[RECORDS TO USE — start]
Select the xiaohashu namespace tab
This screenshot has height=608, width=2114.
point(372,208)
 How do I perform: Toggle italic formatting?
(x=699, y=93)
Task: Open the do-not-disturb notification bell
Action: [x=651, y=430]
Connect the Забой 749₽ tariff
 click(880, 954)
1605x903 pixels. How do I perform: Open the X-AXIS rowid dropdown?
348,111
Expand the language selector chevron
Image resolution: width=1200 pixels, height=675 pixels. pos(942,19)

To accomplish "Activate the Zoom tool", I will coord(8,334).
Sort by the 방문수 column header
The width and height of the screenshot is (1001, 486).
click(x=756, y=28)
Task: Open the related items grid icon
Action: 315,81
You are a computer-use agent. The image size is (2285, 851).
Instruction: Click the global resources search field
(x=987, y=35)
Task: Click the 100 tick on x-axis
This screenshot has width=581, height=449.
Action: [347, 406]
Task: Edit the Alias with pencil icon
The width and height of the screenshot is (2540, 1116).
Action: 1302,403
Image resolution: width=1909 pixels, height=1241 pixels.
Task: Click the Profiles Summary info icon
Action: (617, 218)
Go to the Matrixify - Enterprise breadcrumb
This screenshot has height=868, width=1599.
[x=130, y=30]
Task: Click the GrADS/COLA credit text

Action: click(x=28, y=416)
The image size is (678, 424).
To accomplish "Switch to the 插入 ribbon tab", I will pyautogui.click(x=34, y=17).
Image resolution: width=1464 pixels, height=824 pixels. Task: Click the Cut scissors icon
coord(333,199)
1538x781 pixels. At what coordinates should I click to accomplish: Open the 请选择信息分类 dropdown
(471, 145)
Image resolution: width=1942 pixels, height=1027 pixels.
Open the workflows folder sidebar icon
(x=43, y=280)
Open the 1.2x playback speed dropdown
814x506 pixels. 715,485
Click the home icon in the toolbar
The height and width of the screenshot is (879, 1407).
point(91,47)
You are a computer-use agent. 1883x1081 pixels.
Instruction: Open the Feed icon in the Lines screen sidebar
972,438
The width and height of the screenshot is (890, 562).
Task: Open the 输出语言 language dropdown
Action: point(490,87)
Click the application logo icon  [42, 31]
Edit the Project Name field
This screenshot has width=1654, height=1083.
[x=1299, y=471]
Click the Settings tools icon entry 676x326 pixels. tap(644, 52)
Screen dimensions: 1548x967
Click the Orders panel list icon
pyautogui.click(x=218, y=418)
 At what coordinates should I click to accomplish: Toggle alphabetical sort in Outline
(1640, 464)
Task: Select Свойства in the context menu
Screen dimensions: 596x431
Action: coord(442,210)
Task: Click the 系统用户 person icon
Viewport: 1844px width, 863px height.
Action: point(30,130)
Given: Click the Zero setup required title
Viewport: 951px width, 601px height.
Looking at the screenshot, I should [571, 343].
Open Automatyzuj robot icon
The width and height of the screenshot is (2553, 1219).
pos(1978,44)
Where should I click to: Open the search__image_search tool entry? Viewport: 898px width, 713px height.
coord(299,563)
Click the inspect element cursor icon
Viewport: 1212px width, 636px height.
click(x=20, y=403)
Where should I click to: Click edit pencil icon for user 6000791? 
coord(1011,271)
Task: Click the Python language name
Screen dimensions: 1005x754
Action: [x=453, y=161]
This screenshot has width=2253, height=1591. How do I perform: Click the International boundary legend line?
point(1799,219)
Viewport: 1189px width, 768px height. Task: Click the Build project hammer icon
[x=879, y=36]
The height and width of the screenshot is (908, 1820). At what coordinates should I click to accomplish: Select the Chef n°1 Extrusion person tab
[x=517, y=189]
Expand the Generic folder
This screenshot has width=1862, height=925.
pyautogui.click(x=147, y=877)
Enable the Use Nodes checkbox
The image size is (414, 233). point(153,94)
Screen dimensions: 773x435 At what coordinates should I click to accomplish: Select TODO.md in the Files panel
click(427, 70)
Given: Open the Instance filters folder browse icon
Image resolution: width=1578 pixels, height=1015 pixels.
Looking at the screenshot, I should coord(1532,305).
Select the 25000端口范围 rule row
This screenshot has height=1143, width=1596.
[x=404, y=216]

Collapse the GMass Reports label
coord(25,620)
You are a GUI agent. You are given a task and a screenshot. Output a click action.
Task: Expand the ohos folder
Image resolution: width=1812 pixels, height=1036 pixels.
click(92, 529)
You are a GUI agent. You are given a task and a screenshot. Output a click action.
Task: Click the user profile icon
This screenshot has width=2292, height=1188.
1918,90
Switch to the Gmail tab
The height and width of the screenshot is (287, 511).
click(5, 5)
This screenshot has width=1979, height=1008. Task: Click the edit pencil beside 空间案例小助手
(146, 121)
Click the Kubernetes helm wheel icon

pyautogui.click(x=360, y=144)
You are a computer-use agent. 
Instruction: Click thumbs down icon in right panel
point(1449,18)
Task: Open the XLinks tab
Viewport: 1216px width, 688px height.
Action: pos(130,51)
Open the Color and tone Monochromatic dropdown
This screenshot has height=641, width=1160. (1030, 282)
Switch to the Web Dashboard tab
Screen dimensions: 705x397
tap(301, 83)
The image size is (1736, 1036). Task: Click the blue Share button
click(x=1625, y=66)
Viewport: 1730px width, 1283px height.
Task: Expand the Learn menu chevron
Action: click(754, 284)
[RECORDS TO USE — finish]
For the lines above, output exactly those from the line containing "The height and width of the screenshot is (287, 511)." through the line containing "Task: Open the XLinks tab", and skip the others.

The height and width of the screenshot is (287, 511).
click(5, 5)
This screenshot has width=1979, height=1008. Task: Click the edit pencil beside 空间案例小助手
(146, 121)
Click the Kubernetes helm wheel icon

pyautogui.click(x=360, y=144)
You are a computer-use agent. 
Instruction: Click thumbs down icon in right panel
point(1449,18)
Task: Open the XLinks tab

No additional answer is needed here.